Q: What’s been the most important skill you've developed on your path to screenwriting?
Observation is the most valuable skill I have developed. Life gives us all the inspiration we need to write and create compelling stories. I wrote the award-winning short, The Dispensable in 2020, based on a news interview I heard where someone said, “It is perfectly acceptable to lose a few hundred thousand lives in order to save the economy”. I wrote the script in one weekend. It went from script to screen in ninety days. It’s won several awards and nominated for a few more. I am currently starting production on Karma Latte the Lenin Gutierrez Story. You may have heard about the Starbucks barista who was shamed by a woman because he wouldn’t serve her because she wasn’t wearing a mask. It went viral, a good Samaritan started a Gofundme for him and he ended up with $105,000 in tips and his story went viral. I contacted him, got the story rights, and wrote the script. We shoot it in May. Life is the source. All we need is to pay attention. There are millions of stories being lived every day.
Q: What’s been the greatest challenge in your writing so far?
Keeping up with all of the story ideas has been somewhat of a challenge. I can’t seem to stop. The stories just manifest in my head faster than I can put them on paper. I have three I am writing right now and four on the list. By the end of the week, I’ll probably have a few more to add. I just finished a TV Pilot (starting episode 2 next). I am one-third into a feature (drama) and a couple of shorts in their first draft. I have two other series on the list and it's only Thursday. What can I say? Some people work in oils and clay, but I prefer Hemingway. J
Q: What’s been the greatest reward in the choices you've made?

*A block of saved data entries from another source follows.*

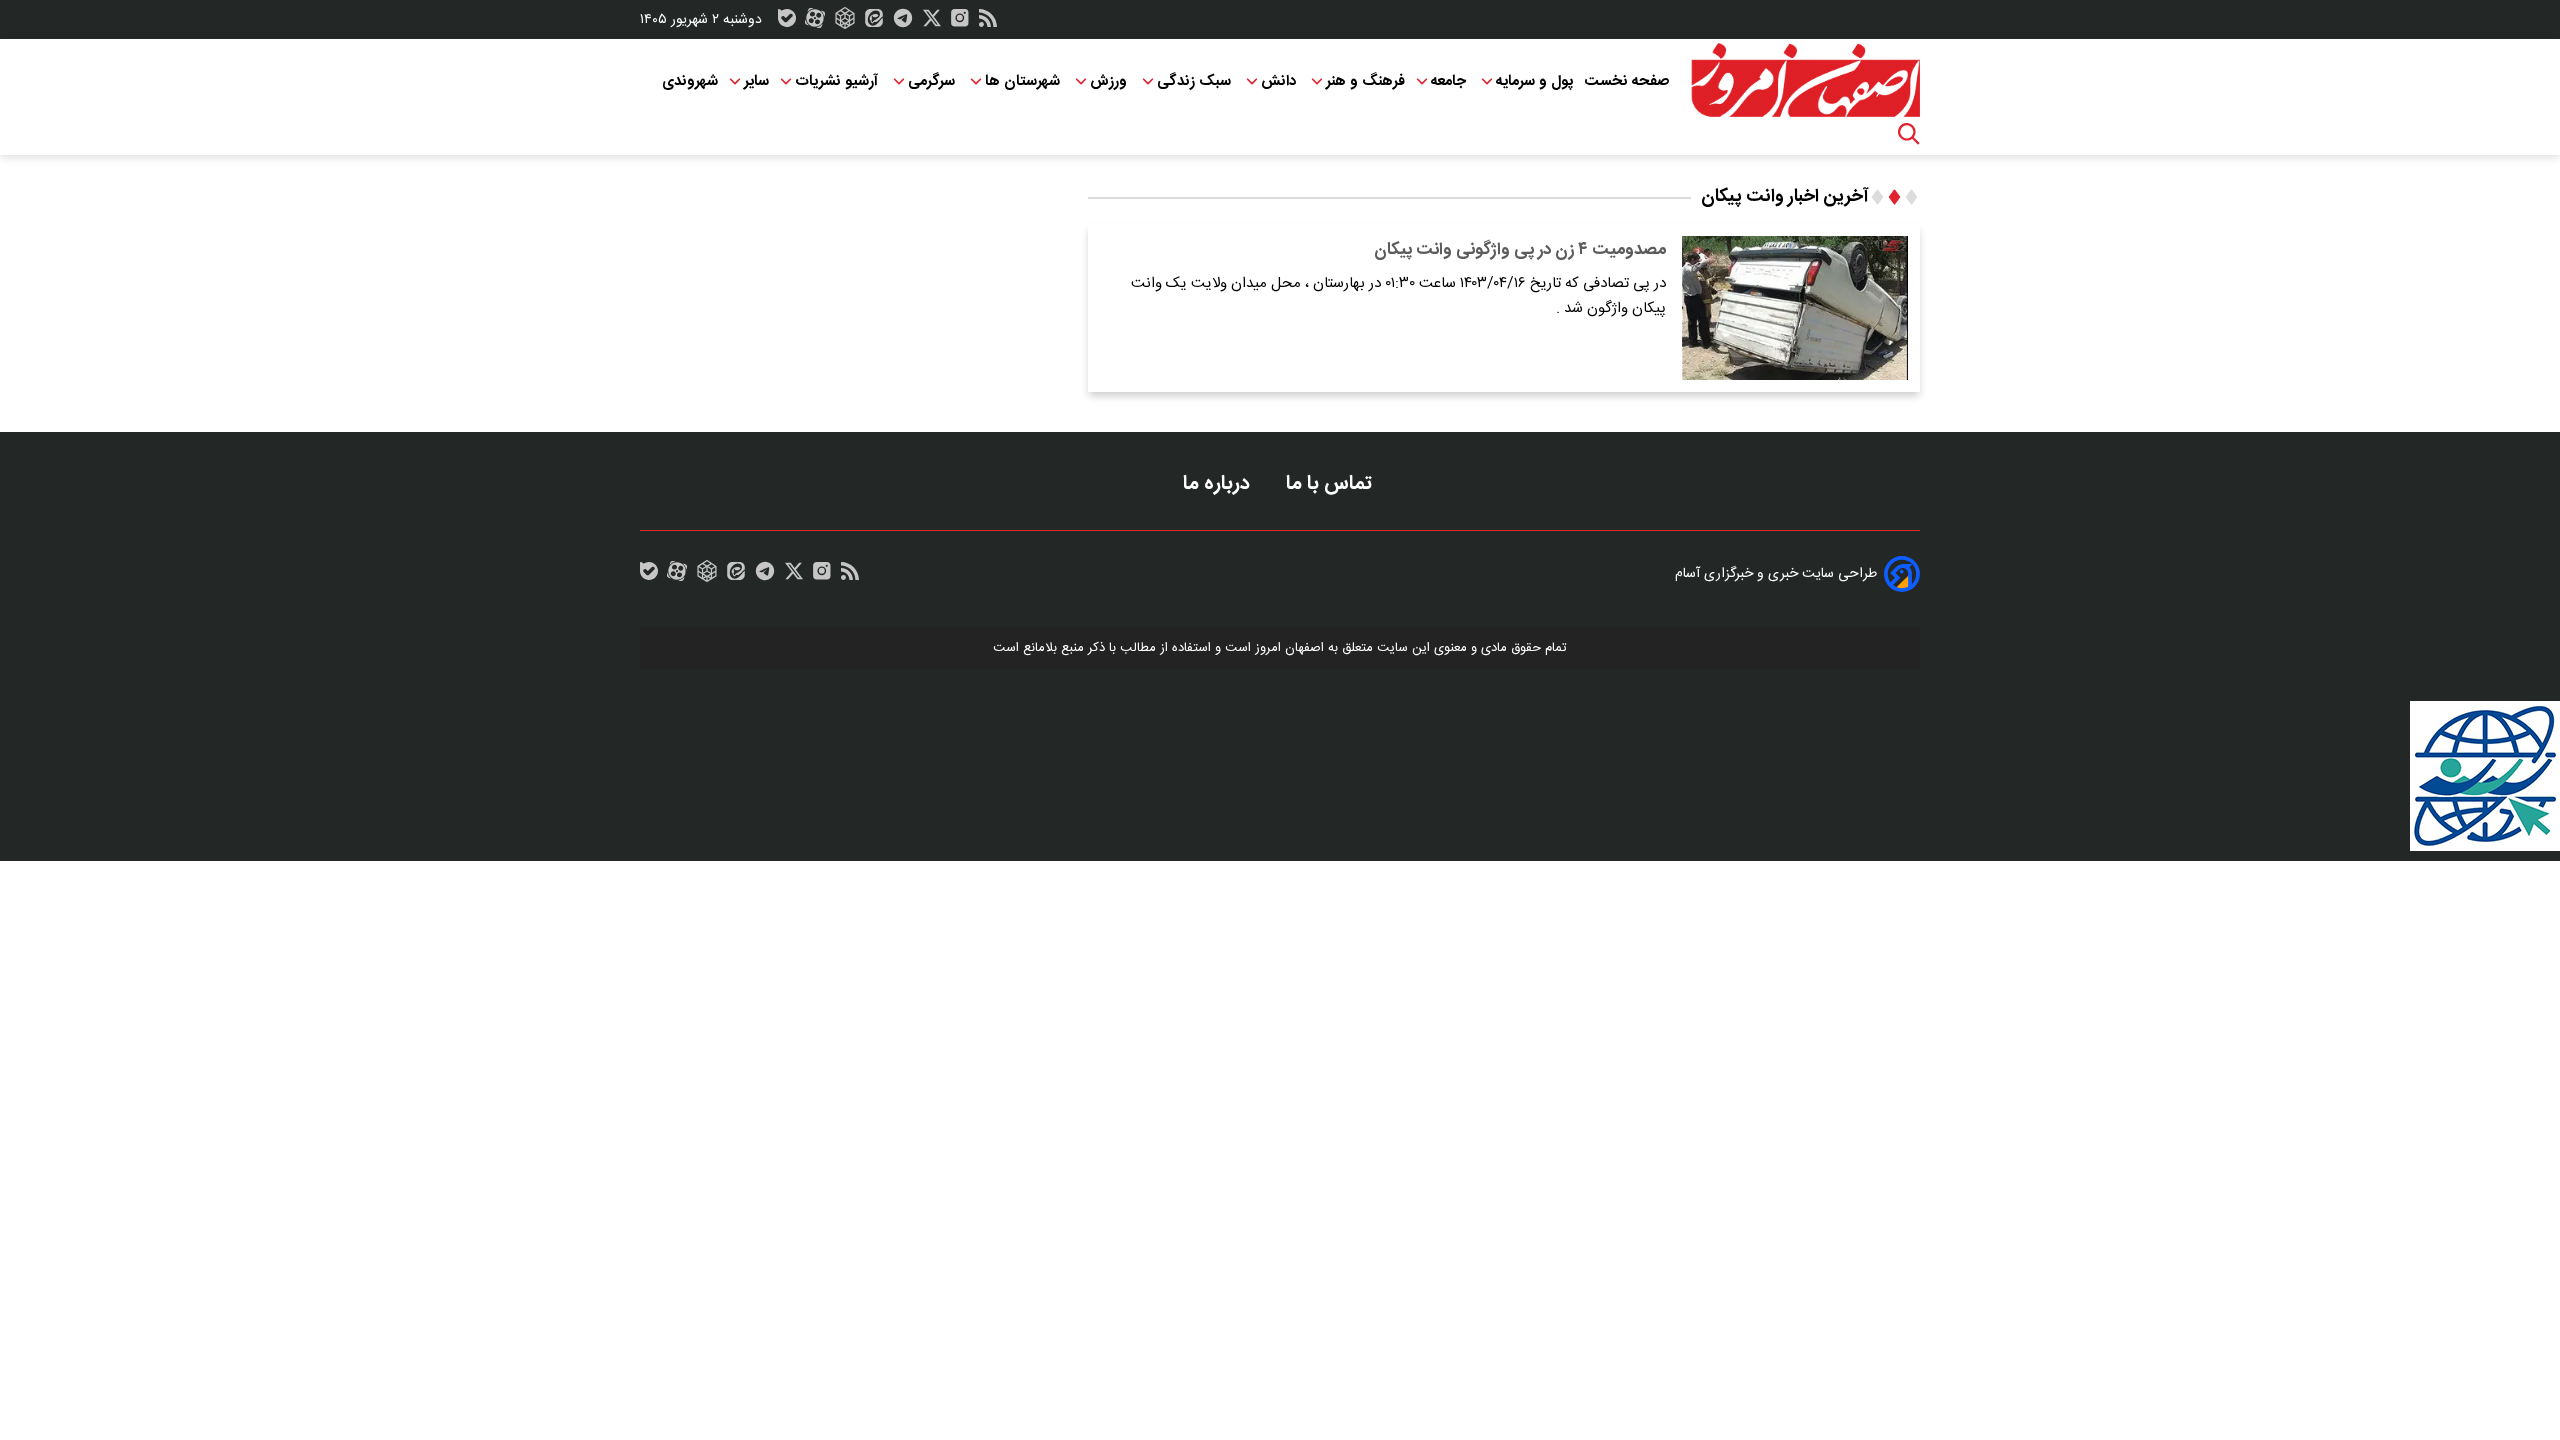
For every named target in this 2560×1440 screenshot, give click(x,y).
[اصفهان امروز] (1805, 81)
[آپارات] (815, 23)
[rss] (988, 23)
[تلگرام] (903, 23)
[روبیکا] (845, 23)
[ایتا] (874, 23)
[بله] (787, 23)
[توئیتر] (932, 23)
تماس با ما (1331, 483)
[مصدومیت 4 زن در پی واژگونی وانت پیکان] (1795, 307)
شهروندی (690, 81)
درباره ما (1219, 483)
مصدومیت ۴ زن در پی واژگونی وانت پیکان (1520, 250)
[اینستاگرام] (960, 23)
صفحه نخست (1626, 81)
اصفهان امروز (1289, 648)
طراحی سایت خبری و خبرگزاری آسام (1776, 574)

My greatest joy has been connecting with people through my writing and sharing my success with them. Because of my writing, I have been able to provide work opportunities to so many actors, directors, film crews, and industry professionals looking for opportunities. I have been able to mentor and share my experiences and serve as motivation and support to others. I am loving what I do. And I love sharing that with everyone. To see someone else be successful or have an opportunity and know that I was a part of that, makes me feel good. Like I made a difference in someone’s life.
Q: What do you want to learn from a community of your peers?
I would love to hear their stories. Learn what drives them, what inspires them. I want to share their passion for writing and their life experiences. Every person is a story and every story is worth knowing. I have lived a very rich life. Not rich in fortune. But fortunate in life’s journey. Enriched by the experiences of life, both good and bad, and sharing them with others.